**Tasks for this exercise**.
[1] According to the kongguksu article, what does the word "guk" mean?
[2] Summarize the kongguksu article in two sentences.
[3] From the kongguksu article, reproduce word for word the part that opens with the words containing "Last night I" and closes with "in Korean summers.".

— START OF Supplied passage —

Kongguksu: Korea's Cold Soy Milk Noodles Are the Summer Dish You Didn't Know You Needed

Last night I stopped by my neighborhood market and grabbed a container of freshly made konggukmul — that's soy milk broth — on a whim. No grand plan. It was hot, I was hungry, and honestly it just looked good sitting there in the refrigerator case. I got home, boiled up some somyeon (thin wheat noodles), ran them under cold water until my fingers went numb, dropped in a fistful of ice cubes, poured the konggukmul over everything, and added a generous — and I mean generous — pinch of sugar. First sip? Immediately remembered why this dish is such a big deal in Korean summers.

That's kongguksu for you. It doesn't announce itself. It just quietly does its thing.

a bowl of white, creamy kongguksu with ice cubes, thin noodles, and cucumber slices on a wooden table; natural daylight

What Is Kongguksu, Exactly?

Kongguksu (콩국수) breaks down simply: kong means soybean, guk means broth or soup, and su means noodles. So literally: soybean broth noodles. But calling it that undersells the whole experience.

The broth is made by soaking dried soybeans, boiling them, and then blending them with cold water until you get a thick, milky, pale liquid with a distinctly nutty flavor. It's served cold — almost icy — with thin wheat noodles (somyeon) tucked underneath. A few cucumber matchsticks on top, maybe a halved boiled egg if you're feeling fancy. And then the big question that divides Korea: do you season it with salt, or sugar?

— END OF Supplied passage —
— START OF Rows —

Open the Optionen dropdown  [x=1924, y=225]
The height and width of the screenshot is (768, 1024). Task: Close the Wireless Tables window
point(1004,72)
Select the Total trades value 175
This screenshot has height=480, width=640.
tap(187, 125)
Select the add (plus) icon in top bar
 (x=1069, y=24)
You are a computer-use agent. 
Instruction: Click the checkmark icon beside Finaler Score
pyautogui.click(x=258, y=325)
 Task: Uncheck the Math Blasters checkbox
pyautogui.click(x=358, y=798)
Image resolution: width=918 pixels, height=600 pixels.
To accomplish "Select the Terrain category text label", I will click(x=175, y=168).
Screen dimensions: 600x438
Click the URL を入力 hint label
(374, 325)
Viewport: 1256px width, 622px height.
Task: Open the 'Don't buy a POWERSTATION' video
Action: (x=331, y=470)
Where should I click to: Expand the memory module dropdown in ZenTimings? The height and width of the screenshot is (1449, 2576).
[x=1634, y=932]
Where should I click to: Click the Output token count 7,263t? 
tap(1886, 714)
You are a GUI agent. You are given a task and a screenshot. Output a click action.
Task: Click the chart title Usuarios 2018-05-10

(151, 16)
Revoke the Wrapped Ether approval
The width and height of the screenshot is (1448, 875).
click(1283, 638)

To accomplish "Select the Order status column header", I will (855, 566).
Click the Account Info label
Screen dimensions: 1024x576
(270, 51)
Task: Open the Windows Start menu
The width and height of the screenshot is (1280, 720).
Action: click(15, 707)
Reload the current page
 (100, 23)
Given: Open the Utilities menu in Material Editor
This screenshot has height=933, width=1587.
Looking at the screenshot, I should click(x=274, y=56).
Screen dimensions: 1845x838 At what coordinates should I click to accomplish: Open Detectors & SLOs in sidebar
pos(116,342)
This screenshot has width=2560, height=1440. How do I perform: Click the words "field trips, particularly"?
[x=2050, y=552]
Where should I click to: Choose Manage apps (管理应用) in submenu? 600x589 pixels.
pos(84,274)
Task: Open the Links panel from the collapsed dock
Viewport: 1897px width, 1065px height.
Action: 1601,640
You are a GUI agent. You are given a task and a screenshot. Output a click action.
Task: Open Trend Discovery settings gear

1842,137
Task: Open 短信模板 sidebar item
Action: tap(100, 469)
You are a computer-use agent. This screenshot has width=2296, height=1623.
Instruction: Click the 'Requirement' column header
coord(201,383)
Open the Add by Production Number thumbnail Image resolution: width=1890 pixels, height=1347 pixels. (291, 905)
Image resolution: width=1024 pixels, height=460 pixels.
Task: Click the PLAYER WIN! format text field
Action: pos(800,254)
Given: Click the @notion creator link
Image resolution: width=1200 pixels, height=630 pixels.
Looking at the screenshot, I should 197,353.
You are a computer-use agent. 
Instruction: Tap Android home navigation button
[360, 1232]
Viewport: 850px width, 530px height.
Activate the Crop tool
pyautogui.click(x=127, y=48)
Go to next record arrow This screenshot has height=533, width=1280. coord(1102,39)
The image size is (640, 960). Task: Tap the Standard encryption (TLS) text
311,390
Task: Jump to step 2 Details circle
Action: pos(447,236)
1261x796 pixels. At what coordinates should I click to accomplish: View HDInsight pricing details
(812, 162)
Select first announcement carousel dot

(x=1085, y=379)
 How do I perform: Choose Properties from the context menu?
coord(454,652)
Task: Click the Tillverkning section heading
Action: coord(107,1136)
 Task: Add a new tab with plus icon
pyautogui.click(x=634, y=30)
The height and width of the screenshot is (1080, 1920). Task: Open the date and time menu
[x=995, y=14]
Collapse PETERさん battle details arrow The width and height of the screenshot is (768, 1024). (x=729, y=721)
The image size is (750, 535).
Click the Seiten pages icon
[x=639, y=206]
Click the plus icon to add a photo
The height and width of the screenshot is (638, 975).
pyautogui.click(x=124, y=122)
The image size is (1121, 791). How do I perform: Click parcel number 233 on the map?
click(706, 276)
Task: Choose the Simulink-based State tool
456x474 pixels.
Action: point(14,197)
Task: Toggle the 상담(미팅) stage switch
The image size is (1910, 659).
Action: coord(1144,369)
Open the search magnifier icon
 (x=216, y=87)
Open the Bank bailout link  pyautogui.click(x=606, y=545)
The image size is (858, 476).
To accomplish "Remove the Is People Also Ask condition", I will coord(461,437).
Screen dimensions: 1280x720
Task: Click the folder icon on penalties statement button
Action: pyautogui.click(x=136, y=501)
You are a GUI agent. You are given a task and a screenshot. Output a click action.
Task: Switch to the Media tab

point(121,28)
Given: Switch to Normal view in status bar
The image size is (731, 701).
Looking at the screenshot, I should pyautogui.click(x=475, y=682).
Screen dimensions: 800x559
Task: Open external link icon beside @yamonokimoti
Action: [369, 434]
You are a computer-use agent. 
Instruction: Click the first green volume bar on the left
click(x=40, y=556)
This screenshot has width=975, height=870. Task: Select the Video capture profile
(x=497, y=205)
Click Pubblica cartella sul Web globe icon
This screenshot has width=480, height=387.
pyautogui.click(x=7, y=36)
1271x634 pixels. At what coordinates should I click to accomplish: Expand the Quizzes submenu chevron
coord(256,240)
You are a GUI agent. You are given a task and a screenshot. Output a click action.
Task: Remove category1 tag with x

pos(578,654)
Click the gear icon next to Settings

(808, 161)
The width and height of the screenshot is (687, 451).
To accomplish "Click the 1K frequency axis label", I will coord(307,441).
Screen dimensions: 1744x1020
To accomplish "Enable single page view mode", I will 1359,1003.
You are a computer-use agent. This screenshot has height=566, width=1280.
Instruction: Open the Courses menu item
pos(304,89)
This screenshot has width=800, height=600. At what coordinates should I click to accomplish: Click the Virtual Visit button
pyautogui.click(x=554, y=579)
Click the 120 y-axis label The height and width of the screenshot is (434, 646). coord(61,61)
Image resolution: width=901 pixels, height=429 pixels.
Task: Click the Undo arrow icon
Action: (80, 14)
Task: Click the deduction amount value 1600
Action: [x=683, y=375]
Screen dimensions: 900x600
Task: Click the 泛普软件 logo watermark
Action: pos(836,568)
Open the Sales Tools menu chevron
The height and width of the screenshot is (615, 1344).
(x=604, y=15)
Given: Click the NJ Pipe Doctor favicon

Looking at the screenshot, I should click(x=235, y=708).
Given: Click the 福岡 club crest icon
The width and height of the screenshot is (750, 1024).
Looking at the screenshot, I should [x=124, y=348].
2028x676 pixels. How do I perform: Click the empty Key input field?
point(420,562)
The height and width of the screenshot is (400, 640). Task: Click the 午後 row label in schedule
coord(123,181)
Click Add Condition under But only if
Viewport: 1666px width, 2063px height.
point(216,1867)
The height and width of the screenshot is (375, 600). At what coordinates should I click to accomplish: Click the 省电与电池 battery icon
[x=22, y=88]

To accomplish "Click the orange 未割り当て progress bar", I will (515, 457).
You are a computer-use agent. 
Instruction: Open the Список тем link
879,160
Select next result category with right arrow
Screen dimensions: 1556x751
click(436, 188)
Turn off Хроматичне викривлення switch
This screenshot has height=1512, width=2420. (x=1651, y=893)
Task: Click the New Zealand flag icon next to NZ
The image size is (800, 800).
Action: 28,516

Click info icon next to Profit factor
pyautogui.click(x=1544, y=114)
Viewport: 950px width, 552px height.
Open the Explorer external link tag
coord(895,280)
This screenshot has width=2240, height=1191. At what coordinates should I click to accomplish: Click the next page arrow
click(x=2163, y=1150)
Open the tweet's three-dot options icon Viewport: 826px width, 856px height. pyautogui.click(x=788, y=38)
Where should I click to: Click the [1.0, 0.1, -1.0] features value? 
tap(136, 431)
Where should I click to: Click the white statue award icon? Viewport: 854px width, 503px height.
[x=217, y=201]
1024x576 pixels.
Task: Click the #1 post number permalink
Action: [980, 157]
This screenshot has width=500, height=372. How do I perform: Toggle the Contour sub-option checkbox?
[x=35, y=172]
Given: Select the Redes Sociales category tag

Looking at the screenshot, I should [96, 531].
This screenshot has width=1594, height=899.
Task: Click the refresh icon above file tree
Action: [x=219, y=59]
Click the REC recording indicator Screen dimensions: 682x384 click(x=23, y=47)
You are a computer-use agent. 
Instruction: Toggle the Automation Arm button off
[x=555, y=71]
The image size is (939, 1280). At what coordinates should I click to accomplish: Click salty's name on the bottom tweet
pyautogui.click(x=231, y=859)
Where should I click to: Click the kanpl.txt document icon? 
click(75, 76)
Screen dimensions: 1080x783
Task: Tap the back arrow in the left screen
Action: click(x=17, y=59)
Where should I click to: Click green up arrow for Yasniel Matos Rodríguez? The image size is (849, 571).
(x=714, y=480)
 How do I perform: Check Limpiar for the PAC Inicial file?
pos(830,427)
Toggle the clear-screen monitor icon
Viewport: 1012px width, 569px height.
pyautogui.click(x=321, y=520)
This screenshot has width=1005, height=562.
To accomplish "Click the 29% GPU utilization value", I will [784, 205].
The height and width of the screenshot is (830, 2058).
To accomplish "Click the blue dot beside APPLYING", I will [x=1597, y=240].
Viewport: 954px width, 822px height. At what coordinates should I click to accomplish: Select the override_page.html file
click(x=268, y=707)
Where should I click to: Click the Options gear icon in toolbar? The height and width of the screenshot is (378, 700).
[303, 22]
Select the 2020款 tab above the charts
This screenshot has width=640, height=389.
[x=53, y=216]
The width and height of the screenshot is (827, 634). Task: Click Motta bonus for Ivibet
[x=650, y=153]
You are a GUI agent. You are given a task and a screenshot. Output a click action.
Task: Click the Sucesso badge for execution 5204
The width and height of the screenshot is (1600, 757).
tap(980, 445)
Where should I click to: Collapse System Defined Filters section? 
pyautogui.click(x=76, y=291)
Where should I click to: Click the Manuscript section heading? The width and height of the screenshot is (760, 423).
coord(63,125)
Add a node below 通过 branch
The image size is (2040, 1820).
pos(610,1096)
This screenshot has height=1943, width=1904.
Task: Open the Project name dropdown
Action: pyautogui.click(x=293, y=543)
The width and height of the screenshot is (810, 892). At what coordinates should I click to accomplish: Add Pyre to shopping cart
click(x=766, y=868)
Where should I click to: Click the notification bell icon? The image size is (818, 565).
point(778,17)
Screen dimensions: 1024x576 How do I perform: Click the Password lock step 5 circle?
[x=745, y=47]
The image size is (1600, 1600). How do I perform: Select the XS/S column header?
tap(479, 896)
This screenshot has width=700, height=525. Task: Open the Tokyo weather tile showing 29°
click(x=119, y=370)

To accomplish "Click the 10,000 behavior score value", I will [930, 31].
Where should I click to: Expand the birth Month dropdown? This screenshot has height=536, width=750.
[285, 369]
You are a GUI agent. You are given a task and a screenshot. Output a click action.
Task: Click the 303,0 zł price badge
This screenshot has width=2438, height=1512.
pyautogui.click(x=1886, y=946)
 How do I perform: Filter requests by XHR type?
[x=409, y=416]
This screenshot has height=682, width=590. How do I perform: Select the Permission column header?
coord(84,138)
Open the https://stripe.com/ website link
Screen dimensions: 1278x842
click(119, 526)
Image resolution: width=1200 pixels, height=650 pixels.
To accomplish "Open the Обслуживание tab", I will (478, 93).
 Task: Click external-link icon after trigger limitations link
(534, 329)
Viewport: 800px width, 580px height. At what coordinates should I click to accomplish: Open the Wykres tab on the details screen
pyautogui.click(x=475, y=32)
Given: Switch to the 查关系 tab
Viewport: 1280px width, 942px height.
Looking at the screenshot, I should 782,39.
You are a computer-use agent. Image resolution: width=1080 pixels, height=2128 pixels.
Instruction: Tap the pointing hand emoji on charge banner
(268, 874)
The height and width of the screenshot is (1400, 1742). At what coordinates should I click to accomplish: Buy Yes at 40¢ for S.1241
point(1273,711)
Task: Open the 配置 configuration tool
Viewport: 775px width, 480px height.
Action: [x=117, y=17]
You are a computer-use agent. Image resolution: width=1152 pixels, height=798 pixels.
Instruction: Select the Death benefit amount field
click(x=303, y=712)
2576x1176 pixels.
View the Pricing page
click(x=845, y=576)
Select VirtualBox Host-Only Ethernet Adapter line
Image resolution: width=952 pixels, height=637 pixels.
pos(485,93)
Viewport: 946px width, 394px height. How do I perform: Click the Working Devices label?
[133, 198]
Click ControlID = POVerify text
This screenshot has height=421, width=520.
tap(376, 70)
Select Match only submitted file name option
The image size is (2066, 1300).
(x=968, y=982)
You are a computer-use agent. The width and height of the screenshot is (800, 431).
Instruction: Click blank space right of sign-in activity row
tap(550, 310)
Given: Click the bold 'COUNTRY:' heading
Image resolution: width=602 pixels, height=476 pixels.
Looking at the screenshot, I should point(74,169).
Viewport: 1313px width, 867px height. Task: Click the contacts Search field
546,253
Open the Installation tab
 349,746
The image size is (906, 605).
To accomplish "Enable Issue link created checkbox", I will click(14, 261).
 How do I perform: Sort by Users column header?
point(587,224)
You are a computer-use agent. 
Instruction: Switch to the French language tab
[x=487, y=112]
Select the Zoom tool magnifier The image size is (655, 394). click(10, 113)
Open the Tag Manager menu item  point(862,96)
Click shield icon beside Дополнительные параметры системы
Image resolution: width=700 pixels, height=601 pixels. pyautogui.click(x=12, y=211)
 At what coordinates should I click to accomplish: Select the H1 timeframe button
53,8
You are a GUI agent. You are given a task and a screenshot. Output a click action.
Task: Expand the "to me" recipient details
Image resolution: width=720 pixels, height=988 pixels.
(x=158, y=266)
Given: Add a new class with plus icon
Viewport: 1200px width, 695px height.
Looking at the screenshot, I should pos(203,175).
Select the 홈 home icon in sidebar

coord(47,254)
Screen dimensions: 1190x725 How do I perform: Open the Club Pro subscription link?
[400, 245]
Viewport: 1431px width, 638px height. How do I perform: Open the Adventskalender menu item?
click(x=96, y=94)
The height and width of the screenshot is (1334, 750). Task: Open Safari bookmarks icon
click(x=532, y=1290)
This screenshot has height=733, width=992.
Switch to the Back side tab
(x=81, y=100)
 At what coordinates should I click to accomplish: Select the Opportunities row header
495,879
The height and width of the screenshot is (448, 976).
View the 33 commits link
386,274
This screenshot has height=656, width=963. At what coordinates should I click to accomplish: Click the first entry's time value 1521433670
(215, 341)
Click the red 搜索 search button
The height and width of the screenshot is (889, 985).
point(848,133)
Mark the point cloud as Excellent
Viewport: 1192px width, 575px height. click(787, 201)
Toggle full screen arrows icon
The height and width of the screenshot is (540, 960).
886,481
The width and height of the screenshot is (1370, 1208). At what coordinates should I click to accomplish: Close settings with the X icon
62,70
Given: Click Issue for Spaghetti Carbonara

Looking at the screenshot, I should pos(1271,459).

— END OF Rows —

**Final answers**.
[1] Broth or soup.

[2] Kongguksu is a cold Korean noodle dish whose name means soybean broth noodles, made with a thick, nutty broth of soaked, boiled, and blended soybeans served over thin wheat noodles called somyeon. The writer made it at home after buying konggukmul on a whim at a neighborhood market, and notes that whether to season it with salt or sugar divides Korea.

[3]
Last night I stopped by my neighborhood market and grabbed a container of freshly made konggukmul — that's soy milk broth — on a whim. No grand plan. It was hot, I was hungry, and honestly it just looked good sitting there in the refrigerator case. I got home, boiled up some somyeon (thin wheat noodles), ran them under cold water until my fingers went numb, dropped in a fistful of ice cubes, poured the konggukmul over everything, and added a generous — and I mean generous — pinch of sugar. First sip? Immediately remembered why this dish is such a big deal in Korean summers.